Write your answer without variables.
SR (top): 4z-2
SP (side):3z+2
The perimeter of the rectangle below is 174
units. Find the length of side WX
.
To find the length of side PQ (bottom) of the rectangle, we need to consider the formula for the perimeter of a rectangle.
The formula for the perimeter of a rectangle is P = 2L + 2W, where P represents the perimeter, L represents the length, and W represents the width.
In this case, we are given the perimeter of the rectangle as 112 units.
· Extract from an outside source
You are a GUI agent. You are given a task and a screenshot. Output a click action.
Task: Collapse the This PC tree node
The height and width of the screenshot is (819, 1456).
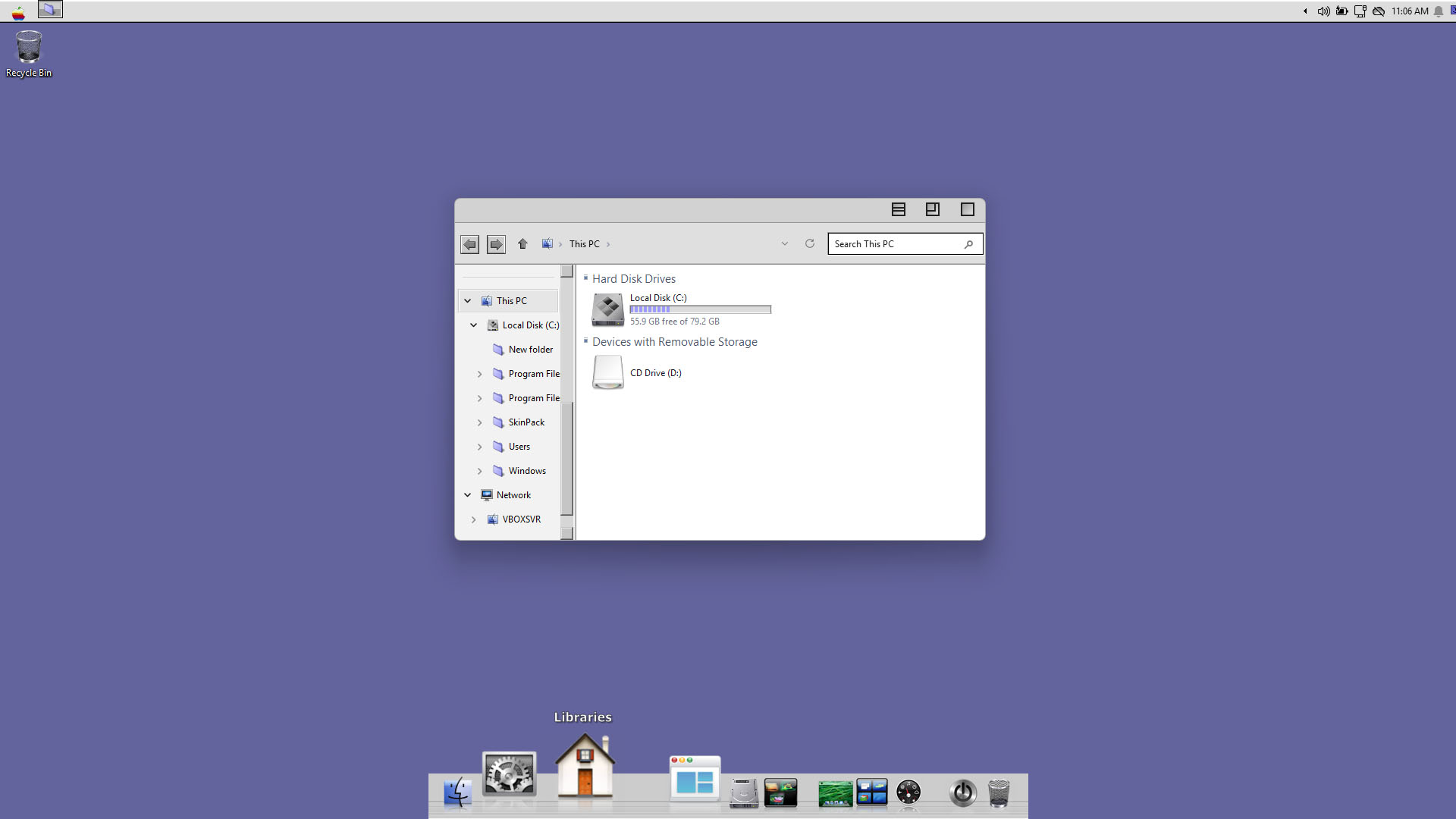point(468,301)
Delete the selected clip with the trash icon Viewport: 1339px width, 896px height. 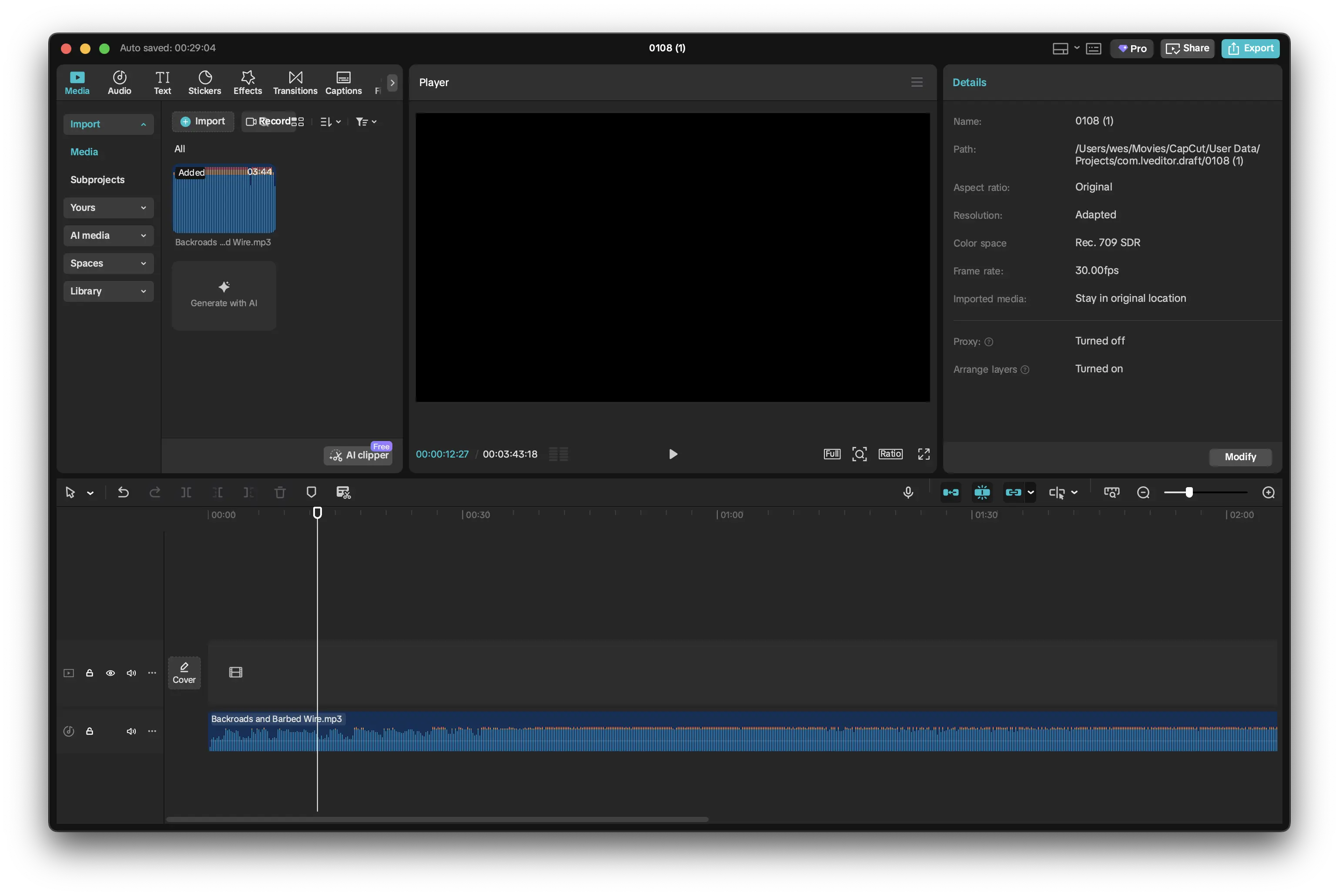tap(280, 492)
Therefore, we can substitute this value into the formula and solve for the length.
112 = 2L + 2W
Since the top and bottom sides of the rectangle are equal, we can substitute 4z-2 for both L and W.
112 = 2(4z-2) + 2(3z+2)
Simplifying the equation:
112 = 8z - 4 + 6z + 4
Combining like terms:
112 = 14z
To isolate z, we can divide both sides of the equation by 14:
112/14 = z
Simplifying:
8 = z
Therefore, the value of z is 8.
Now we can find the length of side PQ:
PQ = 4z - 2
Substituting z = 8:
PQ = 4(8) - 2
Simplifying:
PQ = 32 - 2
PQ = 30
So, the length of side PQ (bottom) is 30 units.
To find the length of side PQ (bottom) of the rectangle, we will use the formula for the perimeter of a rectangle, which is equal to the sum of all four sides.
The formula for the perimeter of a rectangle is:
Perimeter = 2 * (Length + Width)
Given the information:
SR (top) = 4z - 2
SP (side) = 3z + 2
We can let the length of the rectangle be SR and the width of the rectangle be SP. So, in this case, we have:
Length = SR = 4z - 2
Width = SP = 3z + 2
Now let's substitute these values into the perimeter formula:
Perimeter = 2 * (Length + Width)
Perimeter = 2 * (4z - 2 + 3z + 2)
Perimeter = 2 * (7z)
Perimeter = 14z
We also know from the given information that the perimeter of the rectangle is 112 units:
Perimeter = 14z = 112
Now we can solve this equation to find the value of z:
14z = 112
z = 112 / 14
z = 8
Finally, we can find the length of side PQ (bottom) by substituting the value of z back into the expression for the length of side PQ:
PQ = 3z + 2
PQ = 3(8) + 2
PQ = 24 + 2
PQ = 26
Therefore, the length of side PQ (bottom) is 26 units.
since the perimeter is the sum of the sides, the missing side x must be found using
(4z-2)+(3z+2)+x = 112
Now just solve that for x. Since you have not assigned a value to z, the answer for x will still involve z.